1.3. Literature review of feasibility studies

The evidence-base on feasibility and user preferences for mobile health applications is relatively limited and nascent. Researchers have conducted acceptability and feasibility studies for ecological momentary assessment (EMA) with personal digital assistants and mobile phones more recently, in which users are instructed and prompted to complete several assessments a day. Reviews of the EMA literature demonstrate that electronic EMA is acceptable and feasible for a variety of populations and health domains, even for marginalized populations and those with special needs, such as the elderly, individuals of low socioeconomic status, children, drug users, and individuals suffering from psychopathology [21].

Mobile phone-based EMA studies, on the other hand have only really begun in the past few years [21] and mobile-EMI is even more innovative [18]. Thus, there is relatively little literature published on user preferences for mobile EMI. Therefore, we use the literature derived from pen-and-paper and pocket computer-based EMA studies, as well as several recent mobile EMA studies, to identify key domains to consider when studying user preferences around mobile-EMI. Although different end user populations may have very different needs and preferences for mobile EMI support, we hypothesize that there are robust and essential features of mobile phone EMI support tools that need to be considered when tailoring design preferences across and within target populations and health domains. Domains emphasized in the current literature emphasize participation incentives and feedback, self-monitoring or survey burden, user input modality, image capture, and privacy and data security.

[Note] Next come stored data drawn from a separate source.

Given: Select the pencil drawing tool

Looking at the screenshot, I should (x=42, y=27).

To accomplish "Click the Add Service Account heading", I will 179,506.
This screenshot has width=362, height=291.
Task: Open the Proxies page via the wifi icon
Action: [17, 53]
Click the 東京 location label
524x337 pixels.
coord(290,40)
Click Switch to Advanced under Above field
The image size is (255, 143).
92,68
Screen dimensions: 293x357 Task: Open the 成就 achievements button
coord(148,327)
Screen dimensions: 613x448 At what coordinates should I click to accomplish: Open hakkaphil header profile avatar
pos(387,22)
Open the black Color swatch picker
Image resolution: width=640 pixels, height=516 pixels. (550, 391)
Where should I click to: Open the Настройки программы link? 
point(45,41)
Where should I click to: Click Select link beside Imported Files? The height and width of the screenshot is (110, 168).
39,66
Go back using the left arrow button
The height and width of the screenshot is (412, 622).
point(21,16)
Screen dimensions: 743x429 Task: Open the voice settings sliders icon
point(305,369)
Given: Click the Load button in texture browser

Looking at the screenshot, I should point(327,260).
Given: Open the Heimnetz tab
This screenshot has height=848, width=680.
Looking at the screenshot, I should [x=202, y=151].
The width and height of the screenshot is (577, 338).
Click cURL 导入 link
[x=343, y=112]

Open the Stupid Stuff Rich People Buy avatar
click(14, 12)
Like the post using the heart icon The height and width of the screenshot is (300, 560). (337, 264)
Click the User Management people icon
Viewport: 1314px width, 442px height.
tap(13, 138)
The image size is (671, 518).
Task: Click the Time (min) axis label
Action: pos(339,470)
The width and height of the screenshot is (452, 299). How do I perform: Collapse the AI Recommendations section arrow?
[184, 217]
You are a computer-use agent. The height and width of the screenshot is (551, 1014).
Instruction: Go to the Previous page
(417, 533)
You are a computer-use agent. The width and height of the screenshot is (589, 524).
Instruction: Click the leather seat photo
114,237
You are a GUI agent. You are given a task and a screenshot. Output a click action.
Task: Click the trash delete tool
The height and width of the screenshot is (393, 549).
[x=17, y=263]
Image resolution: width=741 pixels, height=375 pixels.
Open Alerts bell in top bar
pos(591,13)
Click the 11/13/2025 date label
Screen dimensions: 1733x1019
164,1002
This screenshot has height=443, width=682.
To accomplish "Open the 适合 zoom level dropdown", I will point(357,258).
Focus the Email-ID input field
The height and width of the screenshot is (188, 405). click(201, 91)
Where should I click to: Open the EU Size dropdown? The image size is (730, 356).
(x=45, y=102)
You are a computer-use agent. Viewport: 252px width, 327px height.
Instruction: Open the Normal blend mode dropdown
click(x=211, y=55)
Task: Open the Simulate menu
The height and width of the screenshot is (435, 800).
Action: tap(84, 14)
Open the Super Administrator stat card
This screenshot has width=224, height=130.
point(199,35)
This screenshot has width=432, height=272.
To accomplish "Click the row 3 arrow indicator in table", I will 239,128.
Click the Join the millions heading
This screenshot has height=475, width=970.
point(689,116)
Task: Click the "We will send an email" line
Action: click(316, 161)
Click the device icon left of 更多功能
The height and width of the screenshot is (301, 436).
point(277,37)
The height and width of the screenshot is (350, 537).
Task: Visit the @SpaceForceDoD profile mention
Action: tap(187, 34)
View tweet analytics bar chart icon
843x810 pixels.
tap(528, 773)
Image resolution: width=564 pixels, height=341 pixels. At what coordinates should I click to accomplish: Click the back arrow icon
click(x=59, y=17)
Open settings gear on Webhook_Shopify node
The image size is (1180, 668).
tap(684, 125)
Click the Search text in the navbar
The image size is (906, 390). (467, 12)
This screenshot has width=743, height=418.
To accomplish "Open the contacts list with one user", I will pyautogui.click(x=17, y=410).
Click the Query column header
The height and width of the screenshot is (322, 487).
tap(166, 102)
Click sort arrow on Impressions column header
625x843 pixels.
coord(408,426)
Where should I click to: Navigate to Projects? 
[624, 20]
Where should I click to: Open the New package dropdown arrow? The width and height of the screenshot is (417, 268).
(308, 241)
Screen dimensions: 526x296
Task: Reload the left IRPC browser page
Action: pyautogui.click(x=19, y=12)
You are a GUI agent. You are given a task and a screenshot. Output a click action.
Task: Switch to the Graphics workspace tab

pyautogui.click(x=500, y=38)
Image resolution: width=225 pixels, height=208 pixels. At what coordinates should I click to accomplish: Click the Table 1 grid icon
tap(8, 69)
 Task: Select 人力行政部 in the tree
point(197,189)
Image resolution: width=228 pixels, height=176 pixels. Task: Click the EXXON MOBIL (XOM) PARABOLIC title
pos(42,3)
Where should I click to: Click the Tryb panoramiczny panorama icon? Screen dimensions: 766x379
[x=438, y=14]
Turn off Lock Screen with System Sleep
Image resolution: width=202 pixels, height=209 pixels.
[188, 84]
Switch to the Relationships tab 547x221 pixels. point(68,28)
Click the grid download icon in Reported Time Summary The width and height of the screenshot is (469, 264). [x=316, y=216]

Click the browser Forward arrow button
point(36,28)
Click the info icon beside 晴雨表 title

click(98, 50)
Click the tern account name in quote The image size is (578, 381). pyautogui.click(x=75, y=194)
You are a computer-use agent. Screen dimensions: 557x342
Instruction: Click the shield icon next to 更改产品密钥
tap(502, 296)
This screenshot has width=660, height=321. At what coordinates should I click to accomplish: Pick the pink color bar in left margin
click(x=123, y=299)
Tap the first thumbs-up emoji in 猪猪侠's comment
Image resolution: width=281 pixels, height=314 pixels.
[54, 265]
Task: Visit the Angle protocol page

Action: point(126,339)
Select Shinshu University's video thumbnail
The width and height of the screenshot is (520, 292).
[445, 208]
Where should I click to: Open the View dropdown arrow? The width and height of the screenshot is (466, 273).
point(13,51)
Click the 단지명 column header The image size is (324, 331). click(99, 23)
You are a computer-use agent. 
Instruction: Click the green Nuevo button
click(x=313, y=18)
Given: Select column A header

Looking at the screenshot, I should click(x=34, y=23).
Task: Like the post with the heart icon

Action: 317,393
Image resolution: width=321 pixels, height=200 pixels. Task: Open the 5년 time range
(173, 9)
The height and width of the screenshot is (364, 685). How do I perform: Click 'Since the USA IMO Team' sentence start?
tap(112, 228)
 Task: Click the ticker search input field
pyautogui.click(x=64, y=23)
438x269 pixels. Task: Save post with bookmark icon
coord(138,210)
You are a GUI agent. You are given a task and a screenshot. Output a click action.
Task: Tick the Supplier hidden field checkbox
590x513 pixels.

1.3.1. Incentives and feedback

Regardless of preferences, user buy-in is a necessary first step, whether through promise of material or other incentives and motivators. For example, Christensen et al. [22] have successfully used monetary incentives of $20 per week, small tokens (e.g., candy), and weekly prize drawings beyond a week to increase compliance to EMA. Beckham et al. [23] paid participants an extra $25 for missing less than three data entry prompts per day. Beyond money and gifts, Hektner et al. [15, pp. 51–52] have found that information and feedback are also valued incentives, which has important implications for the cost-effective scalability of mobile EMI.

1.3.2. Self-monitoring burden and prompt frequency

Another key concern in application design is the avoidance of user fatigue that is more likely with frequent assessment in EMA. In their review of studies where participants were prompted from a signal such as a beeper, Reis and Gable [24] found the average number of signals to be between 56 and 168 over 1–2 weeks, translating to between 4 and 24 prompts per day on average. Shiffman et al. [21] found three to five assessments per day to be common across EMA studies and therefore likely to be feasible and acceptable. Yet, for some domains or populations only once daily “diary” or weekly reports are sufficient for effective self-monitoring or to inform subsequent EMI triggering. The length of assessment is also crucial. Hektner et al. [15] recommend that assessments takes 1–2 min to complete, once participants are familiar with the format.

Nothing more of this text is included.